Ilustrasi jenuh (https://favim.com/image/2665556)

Strategi pertama yang bisa dipakai untuk mengantisipasi kejenuhan ini adalah dengan informasi terkait reward partisipan. Reward di sini bukan hanya sebagai bentuk terima kasih untuk dedikasi partisipan yang telah meluangkan waktu dan usahanya, melainkan juga sebagai pengikat komitmen partisipan terhadap proses riset.

Jumlah reward disesuaikan dengan berapa lama proses riset dan seberapa besar effort yang perlu dikeluarkan oleh partisipan. Tentu saja hal ini perlu dikonsultasikan dengan divisi finansial sebelumnya.

Strategi kedua adalah mengalihkan topik ke bahasan yang disukai partisipan untuk menghidupkan kembali antusiasmenya dalam berbagi. Misalnya: dari hasil background checking, kami menemukan bahwa seorang partisipan riset adalah pria paruh baya yang baru saja memulai hobi fotografinya dan gemar membagikan hasil fotonya di Instagram.

Pertanyaan tentang mengapa ia menyukai fotografi, siapa fotografer yang menjadi panutannya, brand kamera apa yang dipakai, bisa menjadi awalan yang baik untuk memulai percakapan saat partisipan mulai mencapai titik jenuh.

Selain hal-hal di atas, ada kalanya periset juga terpaksa mengorbankan waktu di luar jam kerja untuk mengikuti schedule partisipan. Kesepakatan ini biasanya diatur sebelum riset dengan partisipan dimulai, namun bisa berubah dalam prosesnya.

Beberapa partisipan dalam riset User Persona kami ada yang hanya bisa menyediakan waktu luang untuk dihubungi setelah pukul 8 malam dikarenakan kesibukannya.

Ada pula yang baru membalas pesan setelah jam 10 malam.
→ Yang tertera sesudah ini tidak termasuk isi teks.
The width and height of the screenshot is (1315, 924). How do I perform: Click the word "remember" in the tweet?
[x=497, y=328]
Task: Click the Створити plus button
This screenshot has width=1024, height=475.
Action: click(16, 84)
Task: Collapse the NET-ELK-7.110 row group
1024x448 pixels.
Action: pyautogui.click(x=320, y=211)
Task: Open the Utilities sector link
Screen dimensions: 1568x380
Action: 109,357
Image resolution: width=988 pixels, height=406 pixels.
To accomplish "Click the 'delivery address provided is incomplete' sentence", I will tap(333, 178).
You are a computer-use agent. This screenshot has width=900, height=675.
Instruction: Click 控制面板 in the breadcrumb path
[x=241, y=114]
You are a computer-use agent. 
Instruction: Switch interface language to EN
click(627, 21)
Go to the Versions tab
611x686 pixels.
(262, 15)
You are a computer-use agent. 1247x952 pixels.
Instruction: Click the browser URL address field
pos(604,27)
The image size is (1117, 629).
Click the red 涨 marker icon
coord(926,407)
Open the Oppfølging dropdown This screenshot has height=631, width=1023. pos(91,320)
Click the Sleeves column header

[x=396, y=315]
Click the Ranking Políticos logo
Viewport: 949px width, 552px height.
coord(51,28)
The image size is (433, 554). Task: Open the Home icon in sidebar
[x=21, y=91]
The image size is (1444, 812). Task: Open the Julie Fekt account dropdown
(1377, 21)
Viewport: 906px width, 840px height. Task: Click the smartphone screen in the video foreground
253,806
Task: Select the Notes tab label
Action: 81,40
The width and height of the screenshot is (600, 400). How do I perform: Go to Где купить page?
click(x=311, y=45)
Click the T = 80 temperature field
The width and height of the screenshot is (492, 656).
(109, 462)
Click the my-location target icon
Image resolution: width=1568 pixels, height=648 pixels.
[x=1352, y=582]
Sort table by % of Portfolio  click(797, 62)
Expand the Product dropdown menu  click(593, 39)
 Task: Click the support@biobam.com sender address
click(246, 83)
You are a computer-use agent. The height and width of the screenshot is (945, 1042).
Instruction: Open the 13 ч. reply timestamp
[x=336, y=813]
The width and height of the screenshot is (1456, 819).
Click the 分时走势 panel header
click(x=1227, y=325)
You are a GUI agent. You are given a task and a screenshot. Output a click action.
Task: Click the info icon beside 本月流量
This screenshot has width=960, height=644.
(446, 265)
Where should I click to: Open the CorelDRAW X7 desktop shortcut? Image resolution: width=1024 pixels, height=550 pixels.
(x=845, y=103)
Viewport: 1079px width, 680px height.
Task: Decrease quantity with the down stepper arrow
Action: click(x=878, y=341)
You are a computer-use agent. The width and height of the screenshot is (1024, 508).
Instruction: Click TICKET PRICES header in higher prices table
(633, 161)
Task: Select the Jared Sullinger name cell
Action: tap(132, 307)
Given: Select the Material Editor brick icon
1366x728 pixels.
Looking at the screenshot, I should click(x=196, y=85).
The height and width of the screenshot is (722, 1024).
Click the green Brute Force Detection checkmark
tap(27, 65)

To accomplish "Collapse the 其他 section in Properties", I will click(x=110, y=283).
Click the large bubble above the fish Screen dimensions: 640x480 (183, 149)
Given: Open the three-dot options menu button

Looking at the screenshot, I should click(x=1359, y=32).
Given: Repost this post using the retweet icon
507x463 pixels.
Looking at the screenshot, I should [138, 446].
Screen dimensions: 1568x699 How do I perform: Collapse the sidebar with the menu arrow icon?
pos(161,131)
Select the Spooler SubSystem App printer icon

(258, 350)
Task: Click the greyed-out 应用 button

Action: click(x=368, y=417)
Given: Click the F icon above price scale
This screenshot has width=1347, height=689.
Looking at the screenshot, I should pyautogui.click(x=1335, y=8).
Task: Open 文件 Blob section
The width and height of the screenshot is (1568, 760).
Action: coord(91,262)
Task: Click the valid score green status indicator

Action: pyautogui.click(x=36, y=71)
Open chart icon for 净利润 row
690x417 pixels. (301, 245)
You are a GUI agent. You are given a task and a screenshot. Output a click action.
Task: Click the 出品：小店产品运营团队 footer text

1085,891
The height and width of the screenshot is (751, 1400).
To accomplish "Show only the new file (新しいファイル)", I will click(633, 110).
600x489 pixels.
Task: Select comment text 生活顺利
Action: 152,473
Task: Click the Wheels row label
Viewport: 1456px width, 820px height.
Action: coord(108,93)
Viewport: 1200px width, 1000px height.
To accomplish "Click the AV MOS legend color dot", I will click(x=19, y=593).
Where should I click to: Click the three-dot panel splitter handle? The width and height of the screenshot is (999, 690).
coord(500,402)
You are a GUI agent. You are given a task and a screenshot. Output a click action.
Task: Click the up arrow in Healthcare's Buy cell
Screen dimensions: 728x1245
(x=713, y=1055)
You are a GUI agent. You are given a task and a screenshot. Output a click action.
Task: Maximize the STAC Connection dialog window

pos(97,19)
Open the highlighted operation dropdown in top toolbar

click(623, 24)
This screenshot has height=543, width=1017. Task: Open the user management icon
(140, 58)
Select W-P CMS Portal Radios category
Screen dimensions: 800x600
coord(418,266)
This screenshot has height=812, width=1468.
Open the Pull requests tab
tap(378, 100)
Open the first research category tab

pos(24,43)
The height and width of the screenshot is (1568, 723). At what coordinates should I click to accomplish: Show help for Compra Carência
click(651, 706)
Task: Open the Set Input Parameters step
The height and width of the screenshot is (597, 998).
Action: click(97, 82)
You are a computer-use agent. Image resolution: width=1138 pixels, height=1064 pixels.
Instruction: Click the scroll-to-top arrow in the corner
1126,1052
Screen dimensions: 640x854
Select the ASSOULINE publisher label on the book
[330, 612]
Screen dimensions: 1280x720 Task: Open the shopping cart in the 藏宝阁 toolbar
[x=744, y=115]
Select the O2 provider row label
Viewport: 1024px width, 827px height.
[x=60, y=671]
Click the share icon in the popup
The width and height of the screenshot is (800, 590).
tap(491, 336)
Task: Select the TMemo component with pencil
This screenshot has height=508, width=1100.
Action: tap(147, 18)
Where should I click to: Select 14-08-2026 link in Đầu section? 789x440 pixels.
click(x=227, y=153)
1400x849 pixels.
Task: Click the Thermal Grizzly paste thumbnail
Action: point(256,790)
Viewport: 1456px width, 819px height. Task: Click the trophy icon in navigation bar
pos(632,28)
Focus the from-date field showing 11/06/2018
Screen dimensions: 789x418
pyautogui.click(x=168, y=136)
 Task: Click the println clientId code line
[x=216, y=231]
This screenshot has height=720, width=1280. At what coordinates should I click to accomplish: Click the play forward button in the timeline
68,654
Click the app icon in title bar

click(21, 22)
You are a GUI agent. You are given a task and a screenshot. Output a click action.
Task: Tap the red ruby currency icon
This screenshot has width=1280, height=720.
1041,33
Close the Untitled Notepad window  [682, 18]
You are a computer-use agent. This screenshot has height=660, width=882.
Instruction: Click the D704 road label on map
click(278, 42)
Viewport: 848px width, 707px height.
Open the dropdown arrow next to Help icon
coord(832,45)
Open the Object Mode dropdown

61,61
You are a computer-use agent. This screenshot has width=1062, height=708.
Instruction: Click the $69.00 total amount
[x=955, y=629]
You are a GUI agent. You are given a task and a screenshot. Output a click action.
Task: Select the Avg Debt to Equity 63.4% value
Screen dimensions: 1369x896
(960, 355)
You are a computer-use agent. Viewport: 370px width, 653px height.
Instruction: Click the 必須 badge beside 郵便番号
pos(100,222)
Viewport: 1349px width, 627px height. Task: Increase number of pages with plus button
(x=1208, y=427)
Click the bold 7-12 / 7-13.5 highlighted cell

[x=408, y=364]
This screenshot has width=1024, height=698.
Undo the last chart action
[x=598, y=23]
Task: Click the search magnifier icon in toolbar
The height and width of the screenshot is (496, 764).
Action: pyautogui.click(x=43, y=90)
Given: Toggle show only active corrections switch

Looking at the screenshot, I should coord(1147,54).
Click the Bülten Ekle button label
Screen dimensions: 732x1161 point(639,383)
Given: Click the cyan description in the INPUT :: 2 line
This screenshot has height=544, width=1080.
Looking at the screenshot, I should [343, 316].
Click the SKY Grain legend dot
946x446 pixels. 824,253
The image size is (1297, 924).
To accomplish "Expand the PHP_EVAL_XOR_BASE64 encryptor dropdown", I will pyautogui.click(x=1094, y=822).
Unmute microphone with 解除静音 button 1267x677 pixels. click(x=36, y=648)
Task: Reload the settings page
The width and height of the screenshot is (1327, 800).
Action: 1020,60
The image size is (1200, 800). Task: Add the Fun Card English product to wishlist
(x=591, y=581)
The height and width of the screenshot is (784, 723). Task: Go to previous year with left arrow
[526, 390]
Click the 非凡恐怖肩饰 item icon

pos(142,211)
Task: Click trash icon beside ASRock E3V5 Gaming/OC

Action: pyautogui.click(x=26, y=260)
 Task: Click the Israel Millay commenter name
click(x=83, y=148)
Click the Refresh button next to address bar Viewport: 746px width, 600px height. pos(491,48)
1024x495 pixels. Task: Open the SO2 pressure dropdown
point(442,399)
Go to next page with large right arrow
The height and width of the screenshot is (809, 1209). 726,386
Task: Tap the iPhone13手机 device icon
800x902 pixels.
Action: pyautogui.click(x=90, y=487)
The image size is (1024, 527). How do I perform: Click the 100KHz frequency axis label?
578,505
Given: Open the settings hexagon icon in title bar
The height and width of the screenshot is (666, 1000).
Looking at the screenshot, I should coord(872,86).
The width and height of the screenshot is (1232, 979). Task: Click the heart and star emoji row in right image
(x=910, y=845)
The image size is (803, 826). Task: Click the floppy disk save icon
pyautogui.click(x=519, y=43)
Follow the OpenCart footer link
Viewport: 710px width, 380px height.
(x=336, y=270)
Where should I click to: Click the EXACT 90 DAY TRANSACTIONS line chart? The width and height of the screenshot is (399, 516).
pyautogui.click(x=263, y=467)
Melakukan riset persona di masa pandemi bisa jadi lebih menantang. Meskipun demikain, saat ini merupakan momen yang tepat untuk memperbarui User Persona.

Pandemi COVID-19 memengaruhi kehidupan manusia secara langsung dan dalam jangkauan yang luas. Eksistensi pandemi ini menghasilkan perubahan masif dalam regulasi, manajemen kebutuhan, memunculkan nilai-nilai baru dalam masyarakat, dan mengubah pola hidup seseorang.

Perubahan pola, kondisi, dan kebiasaan ini tentunya mempengaruhi motivasi dan pertimbangan seseorang dalam mengambil keputusan, termasuk keputusan dalam penggunaan produk. Perubahan pola kerja juga terjadi dalam UX research — dimana riset dengan kontak langsung tidak mungkin dilakukan. Tulisan ini dimaksudkan untuk memberikan catatan kecil tentang hal-hal yang perlu diperhatikan.

Bagaimanapun, hal paling penting dalam riset yang menggunakan semi-structured interview adalah improvisasi periset untuk menggali data tanpa meninggalkan tujuan awal dari riset itu sendiri.